Written problem: Please output the lines from the one with "Where should I" through the end of the records as a Markdown table with columns Number and Entry, skipping blank lines and leaving out the pictures.
:: Source records ::
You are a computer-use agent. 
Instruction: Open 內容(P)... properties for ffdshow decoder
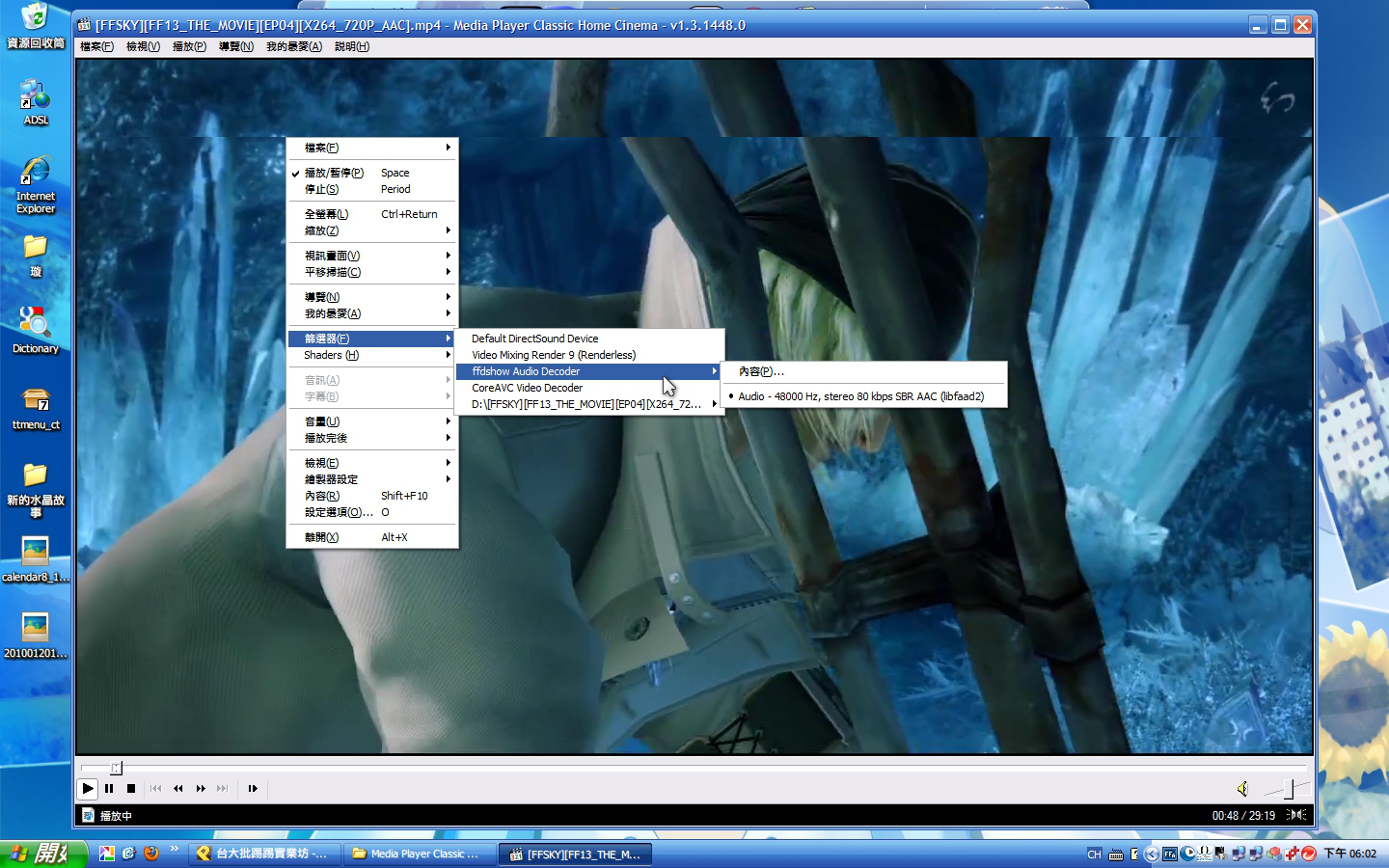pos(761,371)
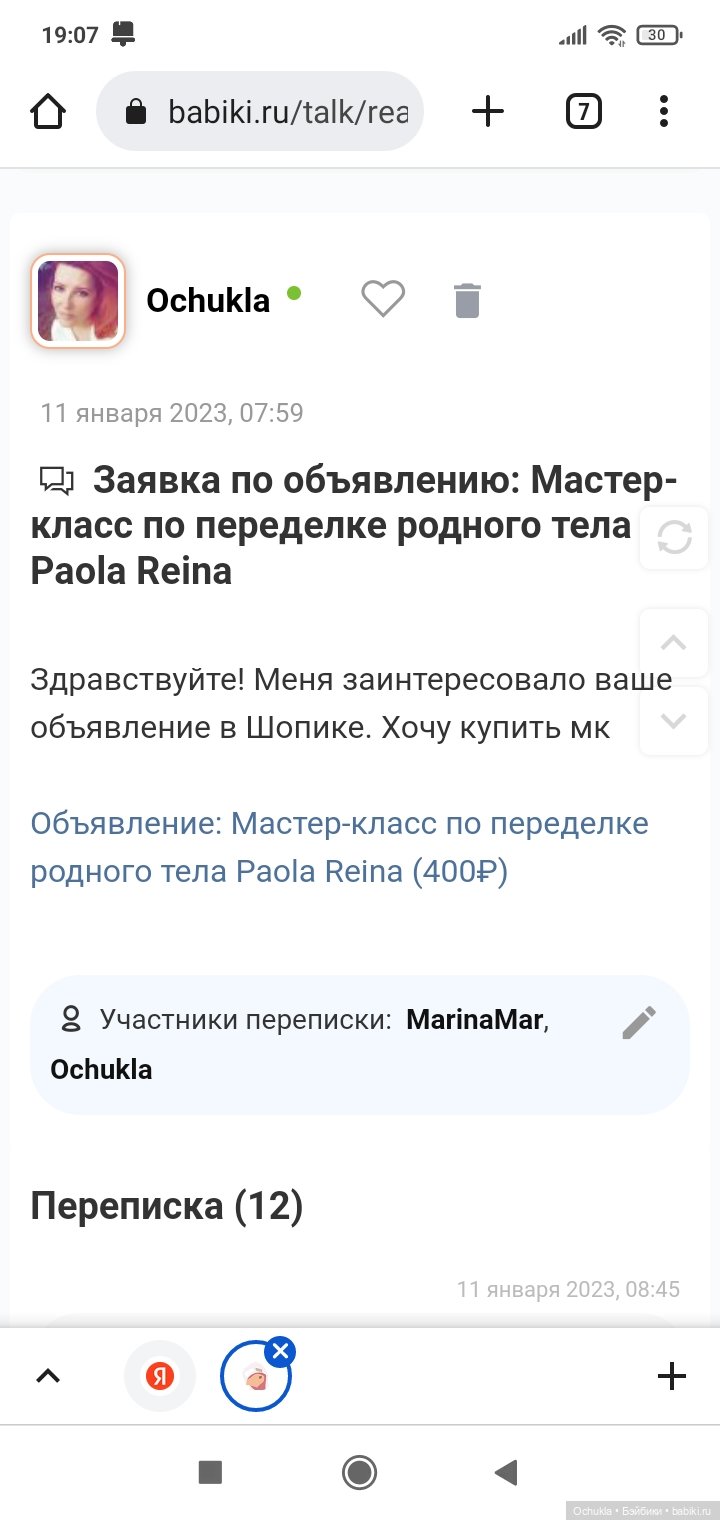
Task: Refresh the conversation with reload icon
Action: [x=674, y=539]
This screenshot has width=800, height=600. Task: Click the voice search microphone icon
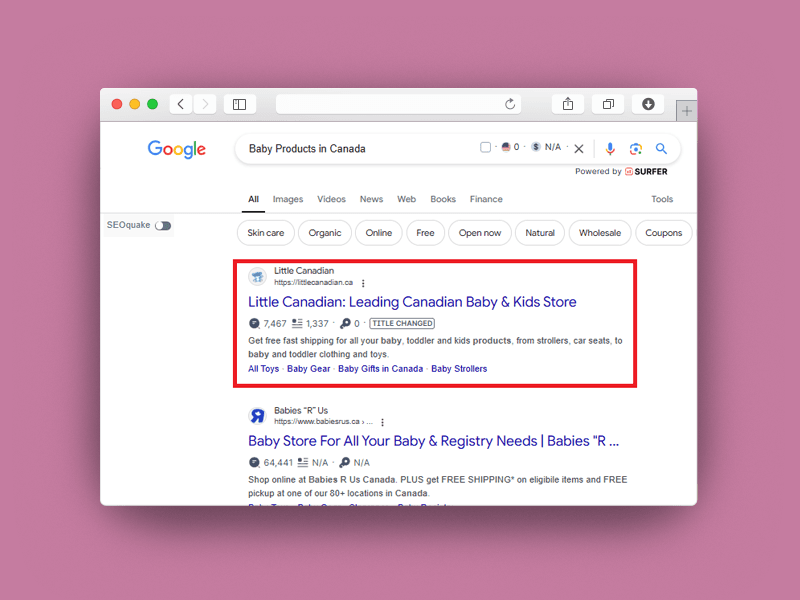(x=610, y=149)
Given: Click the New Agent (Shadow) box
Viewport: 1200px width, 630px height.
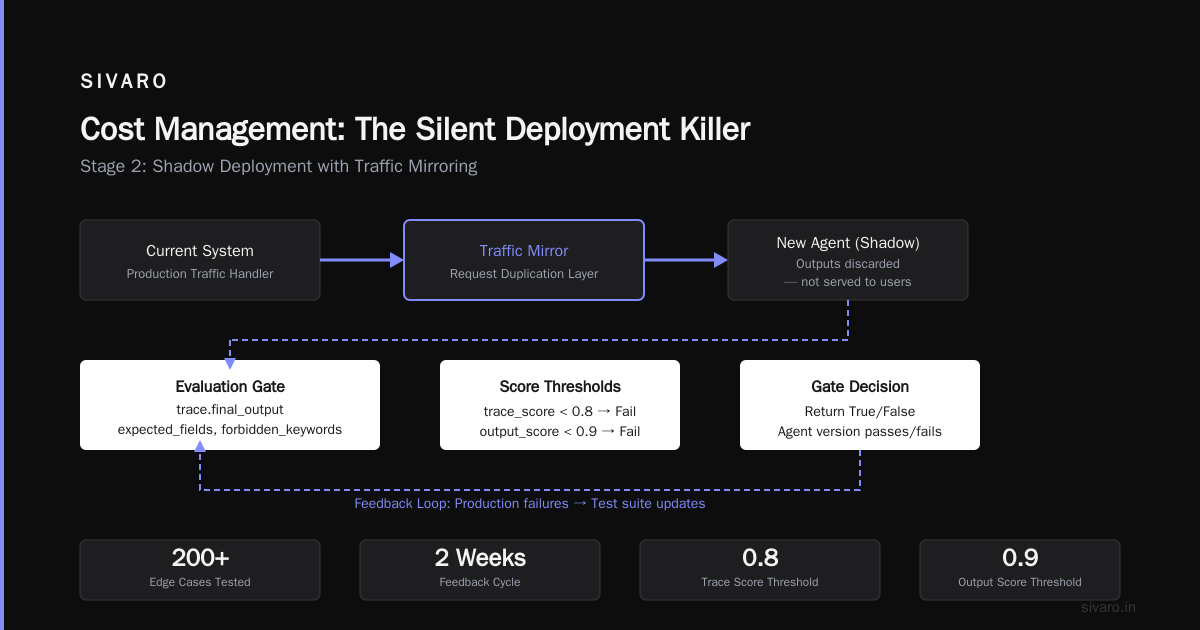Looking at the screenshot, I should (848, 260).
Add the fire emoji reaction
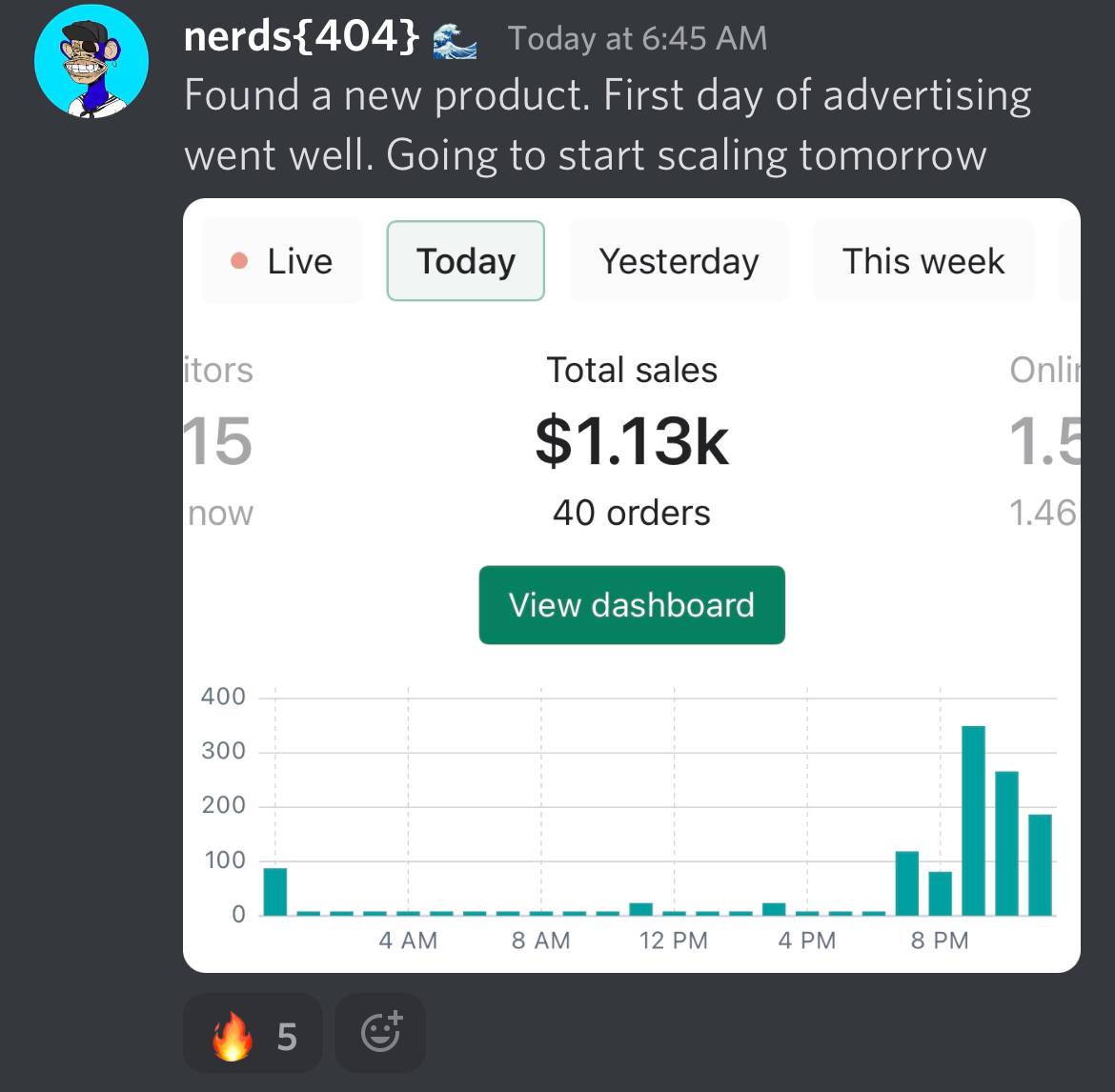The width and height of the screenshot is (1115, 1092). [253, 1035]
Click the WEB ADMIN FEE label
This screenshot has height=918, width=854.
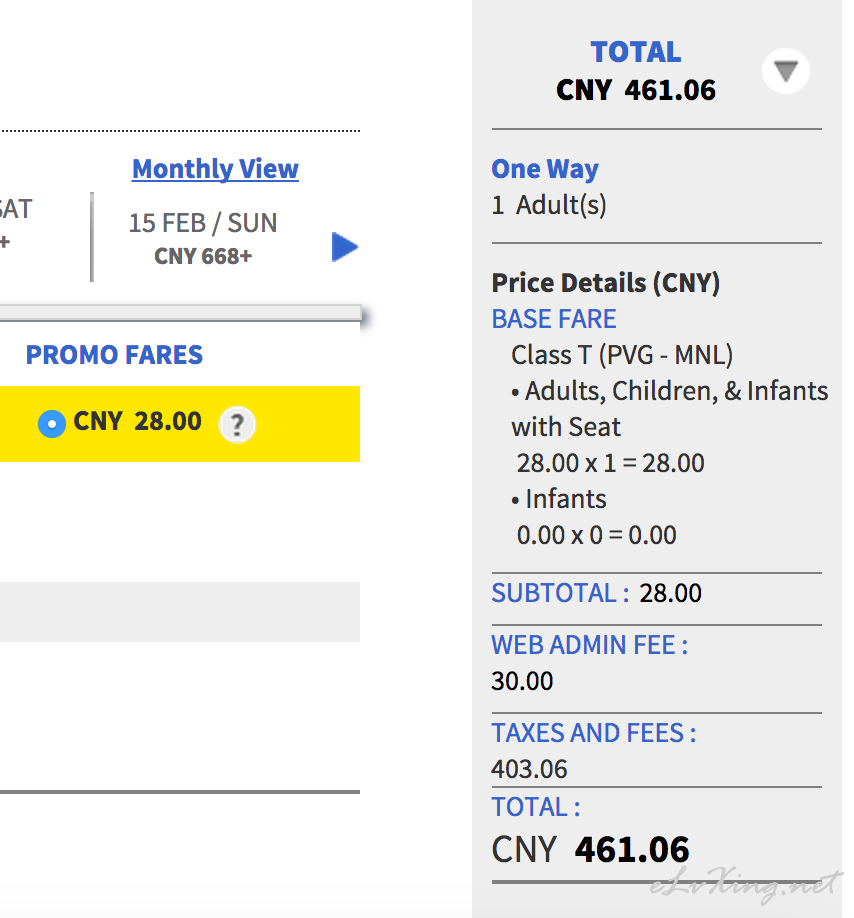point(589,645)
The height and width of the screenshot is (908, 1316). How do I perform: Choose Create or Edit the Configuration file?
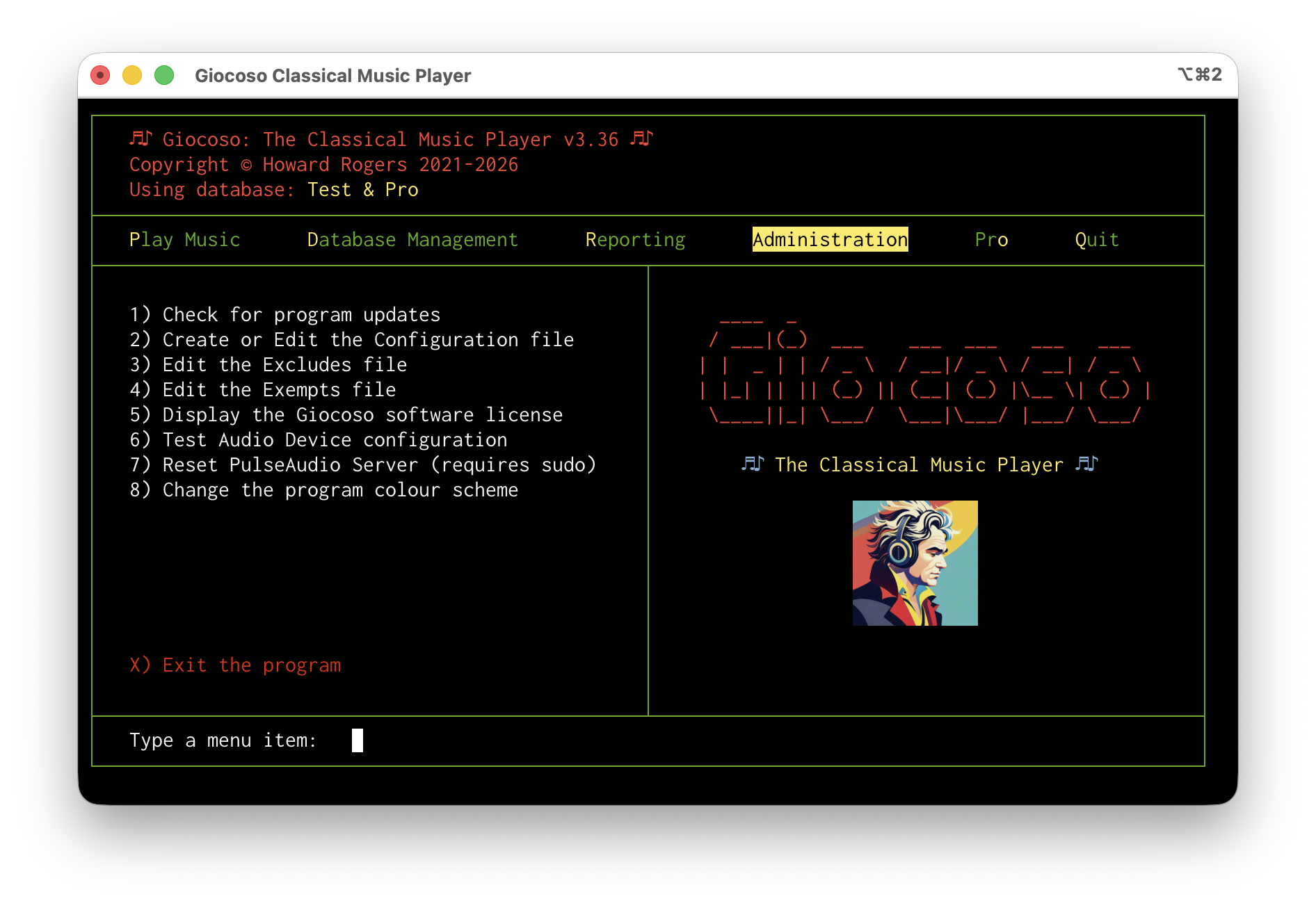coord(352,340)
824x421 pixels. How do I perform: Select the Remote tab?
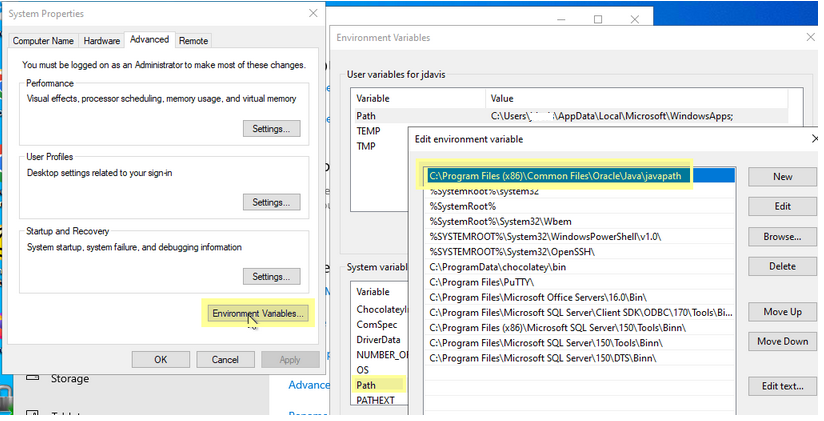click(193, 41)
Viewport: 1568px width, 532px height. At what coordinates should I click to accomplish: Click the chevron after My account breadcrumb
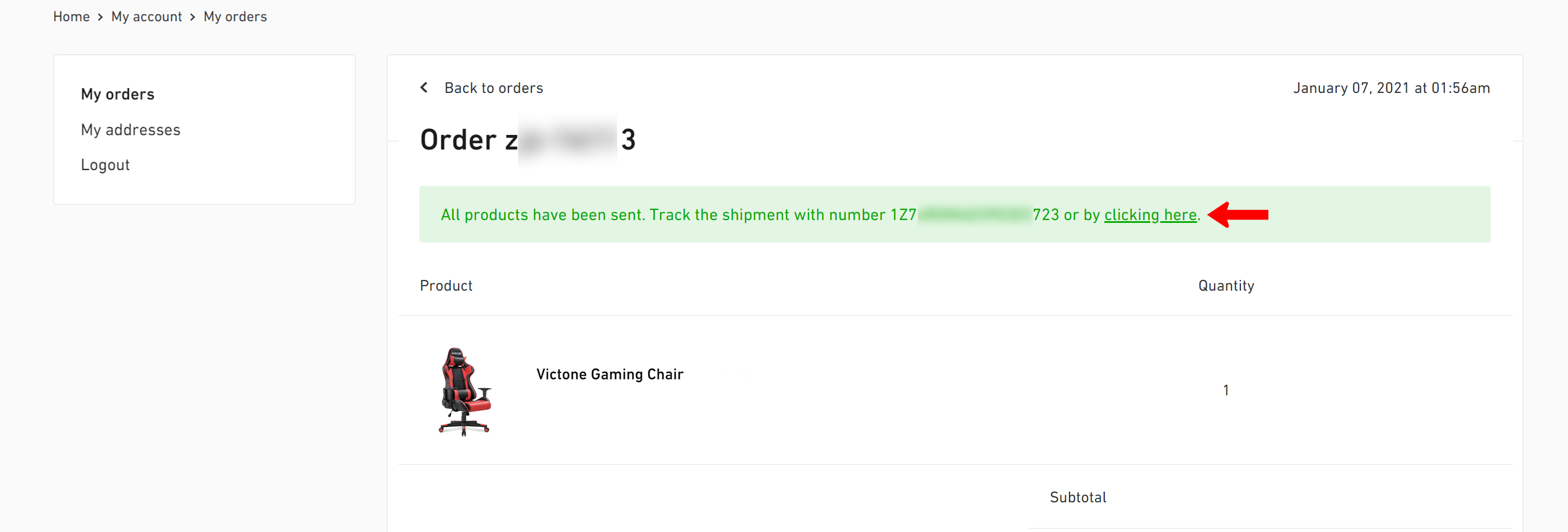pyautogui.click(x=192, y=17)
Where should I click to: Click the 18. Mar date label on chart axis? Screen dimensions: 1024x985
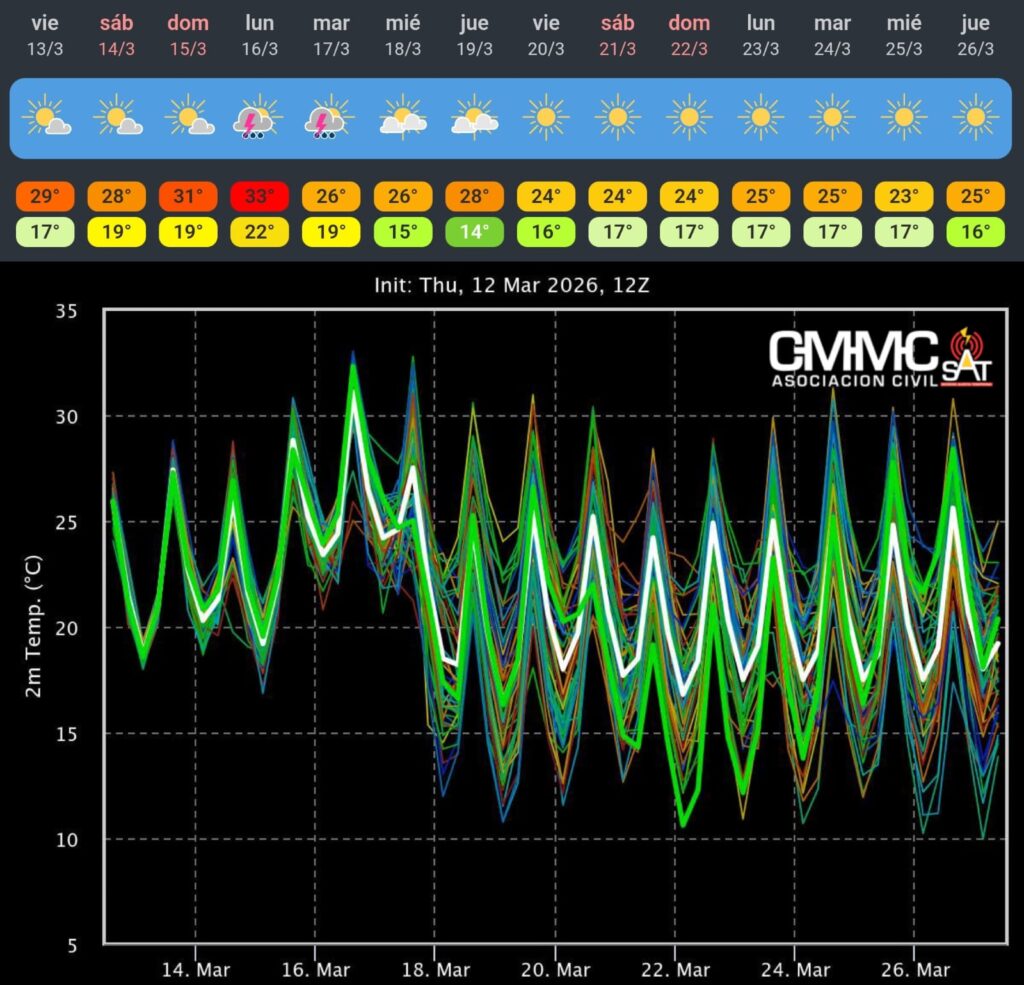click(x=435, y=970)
:::
Reply to the exercise:
| Number | Entry |
|---|---|
| 1 | Where should I click to: Click the 18. Mar date label on chart axis? Screen dimensions: 1024x985 |
| 2 | click(x=435, y=970) |